Down that big center aisle
past the Texas watermelons, striped, 3 cents a pound
around the big bin of sweet corn
setting on top of the meat counter --
towering over mounds of chitterlings and salt pork
biggest mason jar I'd ever seen,
filled with pickled pig feet.
    Daughter, you gave me the gift of these
white girl hillbilly blues that make me want to dance
down a gravel road and spin in front of concrete
& barb wire.  You told me I had to hear this, had to--
and now sixteen again, I am bicycling the ripe block and a half
to a taste I have been waiting for all day.

They are best when the vinegar
is slightly cloudy, dotted with chunks green and white
pink masses large as fists--married together
until you stride up to the counter, plop down a quarter
and the old German man comes over to pull
them apart, revealing the fat wrinkles
and the pink flesh around the toes.

Boys can walk up my driveway now.
They strut slow and deliberate,
stepping from asphalt to groomed flagstone
across gorgeous green that has never
never seen one stalk of crab grass,
each foot fall shouting that they got a right,
a right to come straight up in here. 
Boys can walk up my driveway now.

    Daughter, the sweetest meat lives
right around the toes.  But first, your mouth
must carefully navigate cartilage tendon and bone.

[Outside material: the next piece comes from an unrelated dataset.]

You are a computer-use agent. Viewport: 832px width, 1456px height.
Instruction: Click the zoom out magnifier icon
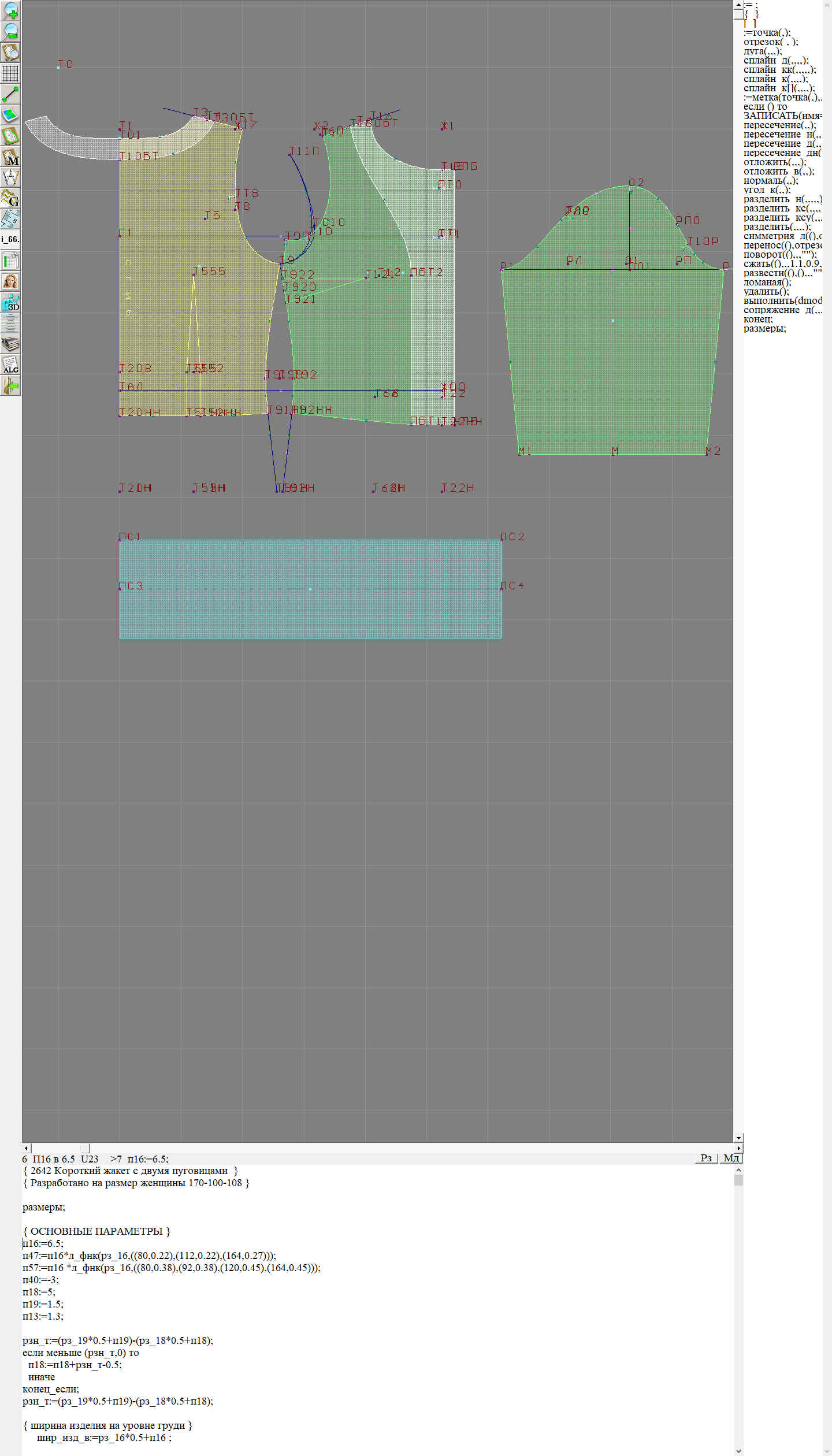(10, 31)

When that old man pulls yours from the others
and plops it on wax paper, ask for extra napkins.
Bite firmly across wide section of hock
use front teeth to gently pull away meat in strips.
Work slowly but surely down to the toes
curl tongue tightly to free morsels from knuckle,
savor the pink chunks of flesh that live there.
Don't be distracted by full mouth, and first sting
of juice oozing from corners of your lips
arch your chin slightly, napkins under pig feet
because vinegar stains daughter, vinegar stains.

(from Coffle, Willow Books)

Reginald Flood is a native of south central Los Angeles who now lives in a small town in southeastern Connecticut with his family. He has received a Walker Fellowship from the Provincetown Fine Arts Center and was the recipient of the 2010 Editor's Prize from Tidal Basin Review. His poems have appeared or are forthcoming in The Ringing Ear: Black Poets Lean South, Cave Canem X Anniversary Collection, Massachusetts Review, Mythium, Hampton-Sydney Review, and African American Review. His first collection of poems, Coffle, was published by Willow Books last year. He is an associate professor of English and Coordinator of African American Studies at Eastern Connecticut State University, where he teaches composition, African-American literature, and creative writing. He is a Cave Canem fellow.

Photo by Ginny E. Flood

Author's Statement

This fellowship is more than anything else the gift of the most precious resource I have: time. It allows me to extend my sabbatical through the summer and focus strictly on making poems, and that is something I have never had the leisure to do. My second book has been germinating for a while and it focuses on the slave narratives collected by interviewers employed by the Works Progress Administration during the Great Depression. Now, I will have the time and resources to research not only the individuals who told their stories, but the interviewers who recorded their narratives. I believe this will add a layer of complexity to the sequence of poems growing out of these narratives.

There is a feeling of validation that comes with this award--that struggling to write in a uniquely American voice--a black voice couched in traditional British forms has some value, and that has been much appreciated.